Hip-Hop Evolution [Season 2 Trailer]
23. Searching For Sugar Man (Netflix)
We can’t really give too much away about this one. It’s one of those that you have to watch for yourself. Searching For Sugar Man follows two fans’ attempts to find out what happened to Sixto Rodriguez, a relatively obscure American singer/guitarist whose music inspired a cultural phenomenon in South Africa—where nobody knew anything about him. This quest turns up some mind-boggling results, and the whole documentary will have you sitting on the edge of your couch. It’s probably good for you to get up and stretch a little at this point, anyway.
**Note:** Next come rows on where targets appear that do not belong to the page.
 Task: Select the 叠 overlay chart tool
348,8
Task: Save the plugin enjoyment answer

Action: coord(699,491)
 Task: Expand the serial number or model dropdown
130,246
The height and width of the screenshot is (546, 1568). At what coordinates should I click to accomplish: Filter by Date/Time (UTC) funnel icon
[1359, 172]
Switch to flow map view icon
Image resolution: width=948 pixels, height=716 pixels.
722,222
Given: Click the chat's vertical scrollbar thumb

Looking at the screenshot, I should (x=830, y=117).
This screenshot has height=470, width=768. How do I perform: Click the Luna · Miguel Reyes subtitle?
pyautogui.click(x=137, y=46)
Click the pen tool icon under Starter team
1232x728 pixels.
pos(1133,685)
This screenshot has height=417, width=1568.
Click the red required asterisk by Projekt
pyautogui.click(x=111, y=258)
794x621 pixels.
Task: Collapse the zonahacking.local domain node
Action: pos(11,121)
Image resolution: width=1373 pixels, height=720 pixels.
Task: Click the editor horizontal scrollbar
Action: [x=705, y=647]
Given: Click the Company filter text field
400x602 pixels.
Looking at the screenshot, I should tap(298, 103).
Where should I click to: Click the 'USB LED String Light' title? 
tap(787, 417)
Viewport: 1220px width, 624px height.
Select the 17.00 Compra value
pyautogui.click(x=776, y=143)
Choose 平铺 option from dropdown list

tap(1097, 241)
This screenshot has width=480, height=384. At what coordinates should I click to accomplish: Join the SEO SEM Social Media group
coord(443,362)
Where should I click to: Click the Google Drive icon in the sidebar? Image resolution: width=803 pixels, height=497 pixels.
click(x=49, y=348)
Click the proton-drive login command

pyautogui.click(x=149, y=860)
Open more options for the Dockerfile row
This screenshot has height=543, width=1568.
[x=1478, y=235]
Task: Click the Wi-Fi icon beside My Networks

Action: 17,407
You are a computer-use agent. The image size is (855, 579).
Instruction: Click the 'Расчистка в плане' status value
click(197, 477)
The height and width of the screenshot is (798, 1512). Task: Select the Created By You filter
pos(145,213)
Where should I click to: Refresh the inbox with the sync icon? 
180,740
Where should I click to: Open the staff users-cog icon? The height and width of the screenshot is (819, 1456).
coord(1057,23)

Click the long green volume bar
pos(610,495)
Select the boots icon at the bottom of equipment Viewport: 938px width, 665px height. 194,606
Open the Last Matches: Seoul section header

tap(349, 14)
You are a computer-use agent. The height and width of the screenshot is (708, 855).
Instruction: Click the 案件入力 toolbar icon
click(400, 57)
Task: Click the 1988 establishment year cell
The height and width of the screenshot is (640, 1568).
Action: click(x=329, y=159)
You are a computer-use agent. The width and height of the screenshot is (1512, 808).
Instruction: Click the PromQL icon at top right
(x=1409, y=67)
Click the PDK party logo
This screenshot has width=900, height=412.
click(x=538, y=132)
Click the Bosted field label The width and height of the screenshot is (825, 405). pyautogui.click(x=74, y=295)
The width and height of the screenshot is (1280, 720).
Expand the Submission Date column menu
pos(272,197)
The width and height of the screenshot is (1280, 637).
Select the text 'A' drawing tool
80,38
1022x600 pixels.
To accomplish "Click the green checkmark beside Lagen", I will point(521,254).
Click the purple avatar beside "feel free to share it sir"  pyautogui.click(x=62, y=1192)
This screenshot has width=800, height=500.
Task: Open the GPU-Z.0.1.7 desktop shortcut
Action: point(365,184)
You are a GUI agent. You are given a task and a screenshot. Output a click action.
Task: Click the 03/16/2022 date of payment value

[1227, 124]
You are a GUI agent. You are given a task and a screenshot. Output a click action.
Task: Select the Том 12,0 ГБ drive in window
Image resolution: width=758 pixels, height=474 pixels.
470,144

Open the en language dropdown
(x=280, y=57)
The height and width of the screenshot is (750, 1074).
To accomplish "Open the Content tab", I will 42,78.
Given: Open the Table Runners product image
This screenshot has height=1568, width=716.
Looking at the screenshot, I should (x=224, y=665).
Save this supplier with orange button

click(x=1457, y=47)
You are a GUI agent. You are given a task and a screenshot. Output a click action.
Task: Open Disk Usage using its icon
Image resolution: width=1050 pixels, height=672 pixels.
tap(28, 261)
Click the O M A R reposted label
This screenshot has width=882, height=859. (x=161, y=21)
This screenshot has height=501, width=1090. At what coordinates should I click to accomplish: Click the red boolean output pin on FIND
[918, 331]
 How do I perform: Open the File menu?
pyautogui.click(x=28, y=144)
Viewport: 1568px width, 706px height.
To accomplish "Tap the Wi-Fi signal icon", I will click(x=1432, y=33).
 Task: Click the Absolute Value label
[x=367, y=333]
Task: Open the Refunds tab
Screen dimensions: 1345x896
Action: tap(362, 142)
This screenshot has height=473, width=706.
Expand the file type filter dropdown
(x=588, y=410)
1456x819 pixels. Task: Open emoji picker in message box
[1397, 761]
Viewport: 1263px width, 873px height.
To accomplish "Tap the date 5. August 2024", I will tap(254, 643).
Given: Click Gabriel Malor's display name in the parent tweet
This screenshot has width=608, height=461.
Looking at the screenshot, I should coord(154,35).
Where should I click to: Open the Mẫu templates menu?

Searching For Sugar Man [Official Trailer]
[Video: Movieclips Trailers]
24. The Defiant Ones (HBO)
This captivating, multi-part documentary from 2017 follows the parallel and, eventually, intersecting paths of Dr. Dre and Jimmy Iovine, two entirely different men who would wind up coming together to change the direction of the music and entertainment industries. By juxtaposing the very different backgrounds of Jimmy and Dre, The Defiant Ones lays bare the fateful mix of qualities that made them unlikely industry disruptors.
The Defiant Ones [Official Trailer]
25. Echo in the Canyon (Netflix)
California in the 1960s could certainly have been considered a “Legendary paradise,” as Tom Petty puts it within the opening seconds of the film’s trailer. While San Francisco undoubtedly had its own significant role in moving rock and pop music forward in the 1960s, it was down in the Laurel Canyon area of Los Angeles where artists like The Byrds, The Beach Boys, Buffalo Springfield, and The Mamas and the Papas were spreading the ease of Southern California across the country. The film allows fans to re-emerge themselves with the magical trademark vibes of the classic “California Sound” that helped shape a generation. It’s also worth mentioning that Echo in the Canyon features the final filmed interviews from Tom Petty before his death in 2017.